But few in the West would have connected Africa with 'folk' in
the guitar-toting, protest-singing sense - not until two dudes
with guitars slipped on stage between sets at last year's Dakar
night at the London Barbican Centre's Urban Beats Festival. Few
recognised Pape and Cheikh, whose powerful melodic songwriting
had already set their native Senegal alight. But they immediately
began strumming up a storm, their poignant airs and driving acoustic
energy sending a wave of excitement through the packed house.
Steeped in the traditions of their Serer region of central Senegal,
but citing Bob Dylan, Cat Stevens and Joan Armatrading among their
prime influences, Pape and Cheikh brilliantly encompass both concepts
of folk music. And they're the latest in a line of Senegalese
singing sensations that includes Youssou N'Dour, Baaba Maal and
Cheikh Lo. Back home in Senegal they've already had a political
impact beyond what the likes of Dylan and Baez could ever imagine,
and their first international release, 'Mariama', is destined
to be one of the albums of the year.
Papa Amadou Fall and Cheikhou Coulibaly, born in 1965 and 1961
respectively, grew up in the central Senegalese town of Kaolack
and have been close friends since the age of eight. Pape, lead
singer and principle lyricist, is the poet and romantic extrovert;
Cheikh is the more introspective, yet practical of the two. While
Cheikh stayed on at school, eventually progressing to studies
in law, Pape moved to the capital Dakar, becoming apprenticed
to a tailor at age thirteen. Later, at the suggestion of a foreign
aid organisation, he moved back to the Kaolack region to take
part in a batik-printing project, spending seven years in a village
in what was once the Serer kingdom of Sine.

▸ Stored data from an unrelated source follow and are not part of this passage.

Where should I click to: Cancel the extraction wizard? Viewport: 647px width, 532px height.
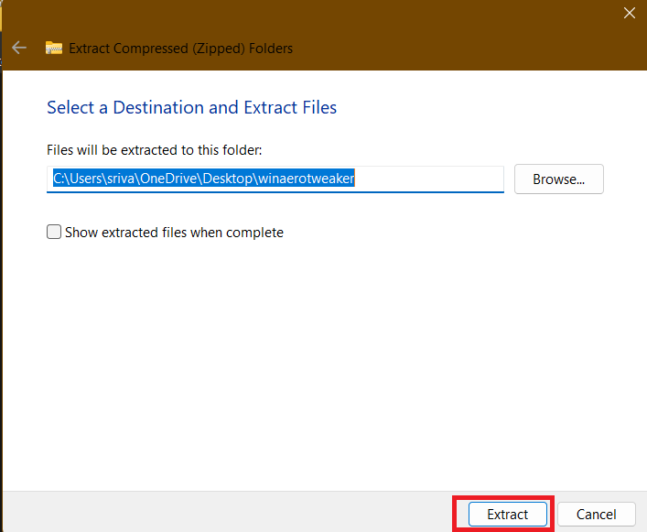tap(596, 514)
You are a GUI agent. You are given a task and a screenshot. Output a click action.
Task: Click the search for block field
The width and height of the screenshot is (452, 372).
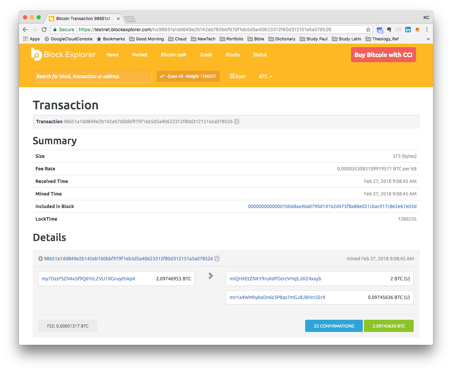(x=92, y=76)
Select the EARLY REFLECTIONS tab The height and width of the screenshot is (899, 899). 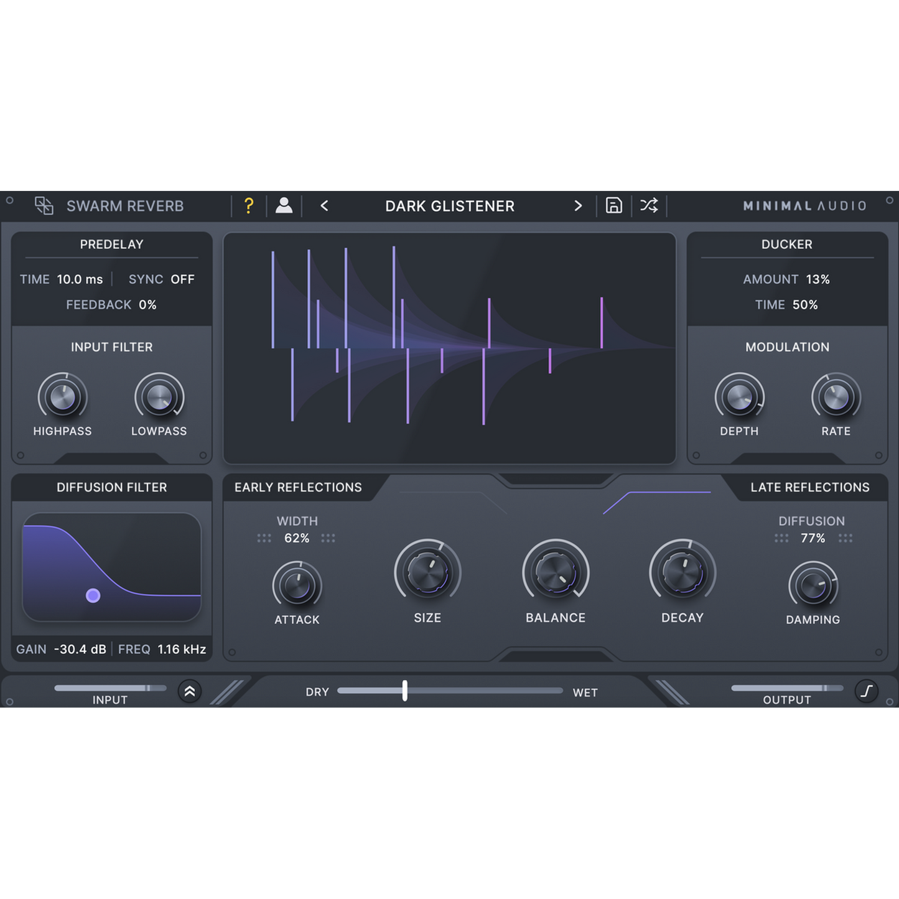coord(299,487)
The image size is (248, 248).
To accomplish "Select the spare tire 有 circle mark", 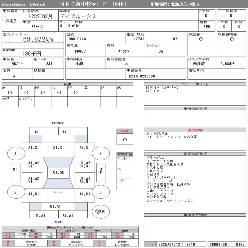I will (98, 211).
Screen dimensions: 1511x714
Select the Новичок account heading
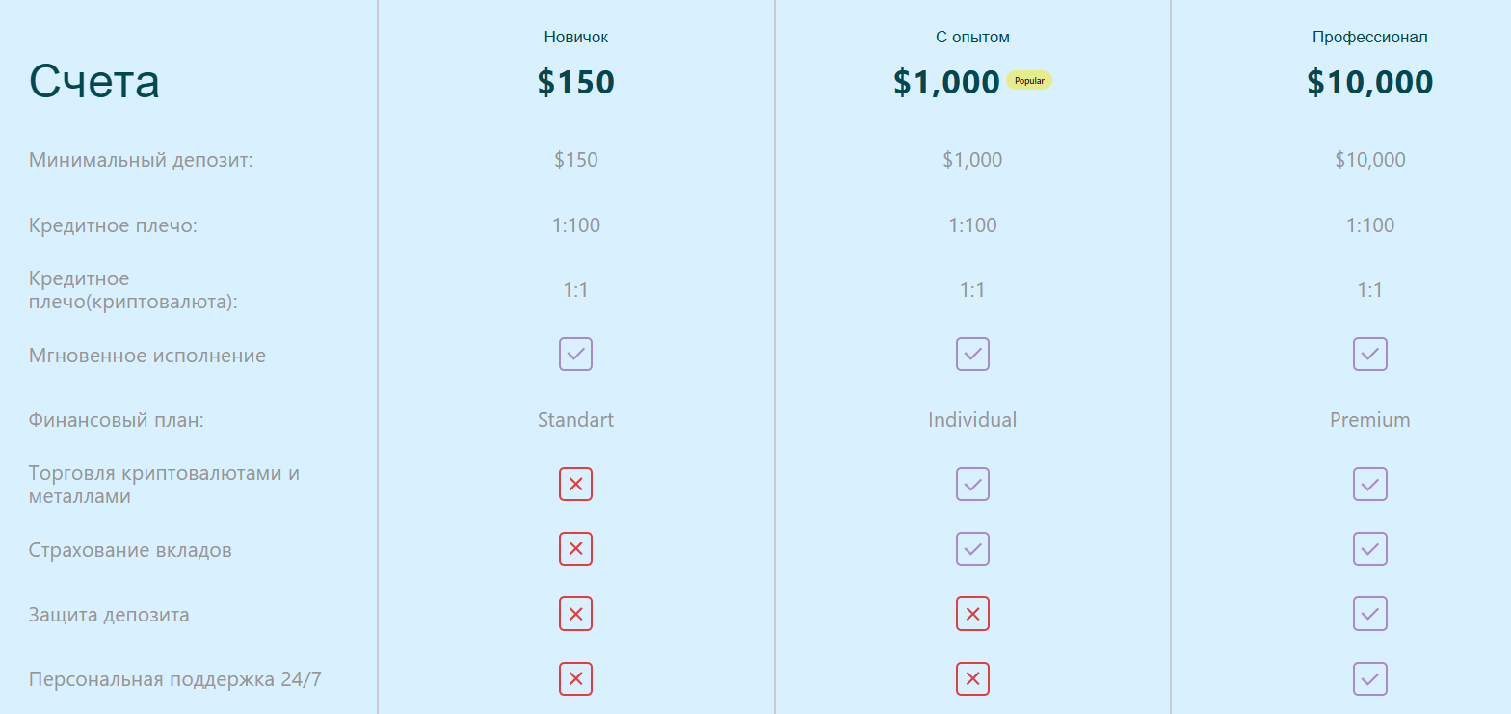coord(575,38)
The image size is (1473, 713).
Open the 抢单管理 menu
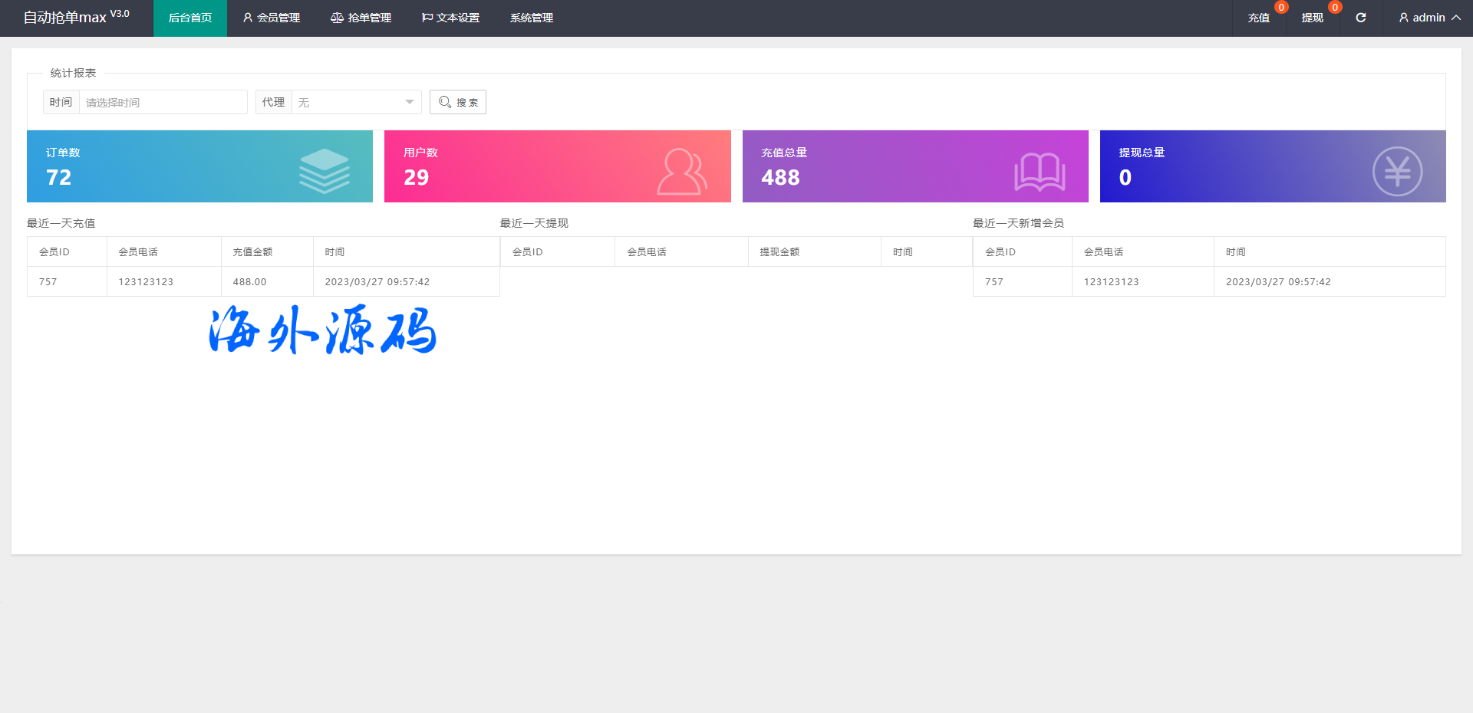click(x=361, y=18)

The unchanging savannah landscape, bleached by remorseless sunlight
and dotted with immense baobab trees in whose hollow trunks griots
- traditional praise singers - were buried in times gone by, had
a profound effect on Pape as did the spirit of the Serer people
and their music. Disillusioned with his academic studies, Cheikh
joined him, and the pair began researching traditional Serer music,
whose elemental polyphonic singing has influenced other modern
Senegalese musicians, most notably Youssou N'Dour.
It was all a world away from the youth revolution that was sweeping
the West as they grew up - powered by folk-protest songs such
as 'The Times They Are Changing' and 'Blowing In The Wind'. Yet
as well as absorbing a wide variety of traditional music and the
dynamic sounds of modern Senegalese pop, Pape and Cheikh were
also exposed, through the radio, to sounds from much further afield:
Bob Marley, Pink Floyd, Deep Purple, and - most importantly for
them - the reflective acoustic sounds of Dylan and other singer-songwriters.
After continuing their musical research at Dakar's Conservatoire
during 1992 and 1993, Cheikh went on to play bass with the veteran
Senegalese bandleader Ouza, while Pape joined a Serer acoustic
group, Santamuma, on the hotel circuit, singing everything from
traditional songs to Maxi Priest's version of Cat Stevens' 'Wild
World' and Elton John's 'Sacrifice' - and it was to prove excellent
experience.
In 1997 the pair established themselves as a performing act,
consciously modelled on Western duos from the Everly Brothers
to Simon and Garfunkel. Signing to Youssou N'Dour's 'Jololi' label
in 1999, they recorded an album with some of Senegal's top musicians,
including Oumar Sow, the brilliant guitarist of Cheikh Lo and
Super Diamono fame, and guitarist Jimi Mbaye and percussionists
Mbaye Dieye Faye and Assane Thiam all from N'Dour's Super Etoile
de Dakar. Canadian musician Mac Fallows' production gave their
earthy rhythms a sleek modern feel, with the powerful and magnificently
soulful larynx of teenage singer Mamy adding a devastating touch
to the song 'Mariama'.
The duo were initially frustrated that the album, 'Yakaar', was
not given immediate release in Senegal, but the eventual timing
proved fortuitous. Appearing at the beginning of the 2001 election
campaign, their song 'Yatal Gueew' ('Widening the Circle'), a
plea for tolerance and co-operation between Senegal's many different
ethnic, social and religious groups, so caught the public imagination
that opposition leader Abdoulaye Wade adopted it as his official
theme - and all but one of the other 25 parties followed suit!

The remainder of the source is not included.